STICKING TO DEFICIT REDUCTION
The crisis we see unfolding in Europe has not undermined the case for the difficult decisions we're taking, it has made that case stronger.
I am clear that our rules must be adhered to and I'm taking action to make sure that they are. The current structural deficit is forecast to fall from 4.6 pct of GDP this year to a surplus of 0.5 percent in 5 years' time.
I am announcing significant savings in current spending to make the fiscal position more sustainable in the medium and long term, but in the short term over the next three years we will use these savings to fund capital investments in infrastructure, regional growth and education as well as help for young people to find work.
NO EXTRA BORROWING
There is no need to adjust the overall total set out in the spending review. The measures I set out today require no extra borrowings and no extra savings.
We are adjusting those plans so we don't overshoot the (international aid)target.
The basic state pension will rise by 5.35 pounds, the largest ever cash rise in the basic state pension.
We will also uprate the pension credit by 5.35 pounds and pay for this by an increase in threshold of savings credit.
We will uprate working age benefits in line with cpi inflation of 5.2 pct.
PUBLIC SECTOR PAY
We are asking the independent pay review body to consider how public sector pay can be made more responsive to local labour markets. This is a significant step to creating a more balanced economy in the regions of our country without squeezing out the private sector.
I would once again ask the unions why they are damaging our economy. Call off the strikes tomorrow, come back to the table.
FUTURE PUBLIC SPENDING
I'm setting expenditure totals for 2015/16 and 16/17. Total managed expenditure will fall by 0.9 pct per year in real terms, the same as set out in CSR.
RAISING RETIREMENT AGE
Starting in 2026 we will increase the state pension age from 66 to 67.
Australia, America and Germany have all taken similar steps and by saving a staggering 59 bln stg it will mean a long term future for state pensions.
Next month we'll publish our response to the Vickers report.
It is not a tax on bankers it's a tax on people's pensions.
We've introduced a permanent bank levy to make sure banks will pay their fair share.
I need to raise the rate of the levy to 0.088 percent effective from January 1 next year.
We are publishing the national infrastructure plan today. For the first time we're identifying over 500 projects we want to see built over the next decade. We're mobilising the finance needed to deliver them too.
We can today give the go ahead to 35 new road and rail schemes to support economic development.
The spending plans of the Department for International Development meant that the UK was on course to exceed 0.7 percent of national income in 2013.
That I don't think can be justified so we are adjusting those plans so we don't overshoot the target.

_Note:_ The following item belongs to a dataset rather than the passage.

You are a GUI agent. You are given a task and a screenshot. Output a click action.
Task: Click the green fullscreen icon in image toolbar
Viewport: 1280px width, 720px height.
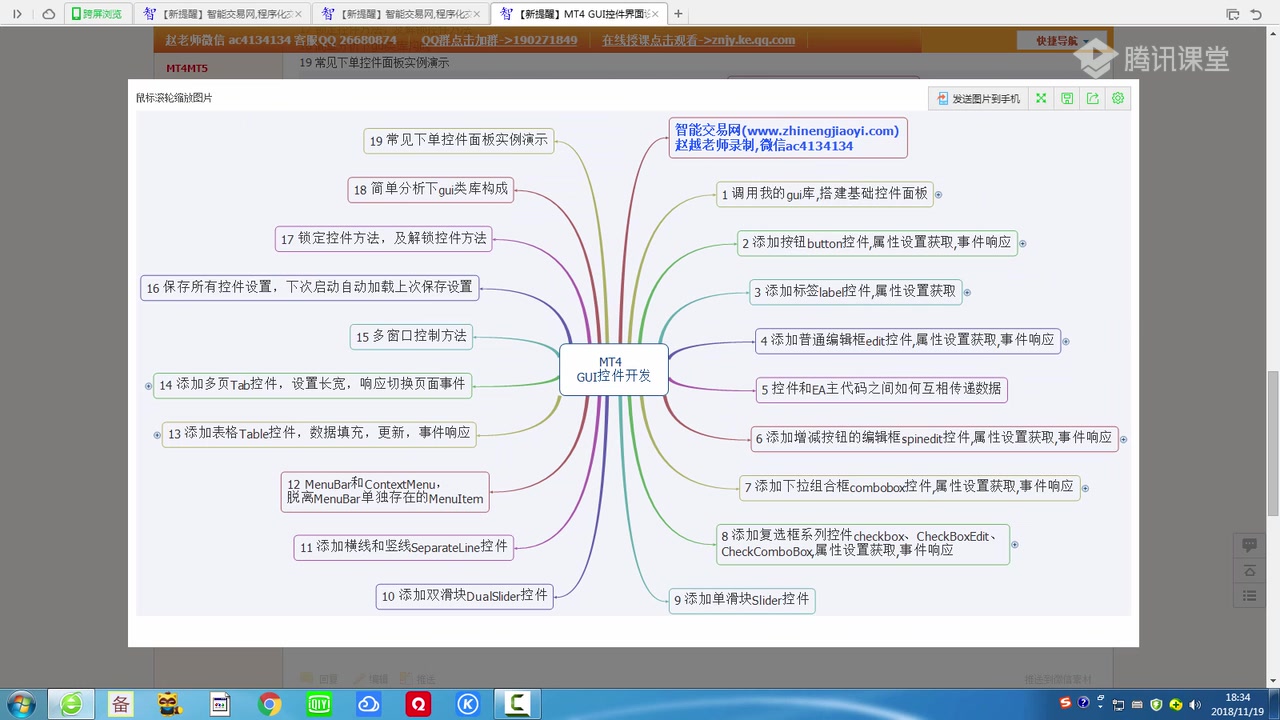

I've already offered another year's freeze in UK council tax and that will help millions of families. Train fares are set to go up well above inflation so the government will fund a reduction of 1 percent in fares and this will apply across national rail and London's tube and on London buses.
Despite all the constraints that are upon us we are able to cancel the fuel duty increase planned for January. Taxes on petrol will be 10 pence lower.
HELP FOR INDUSTRY ON GREEN POLICIES
We will give particular help for our energy intensive industries.
I am worried about the combined impact of green policies adopted by Britain and Europe on some of our energy heavy industries.
We will help them with the cost of the EU trading scheme carbon price floor. This amounts to a 250 mln stg package over the parliament and will keep industry and jobs here in Britain.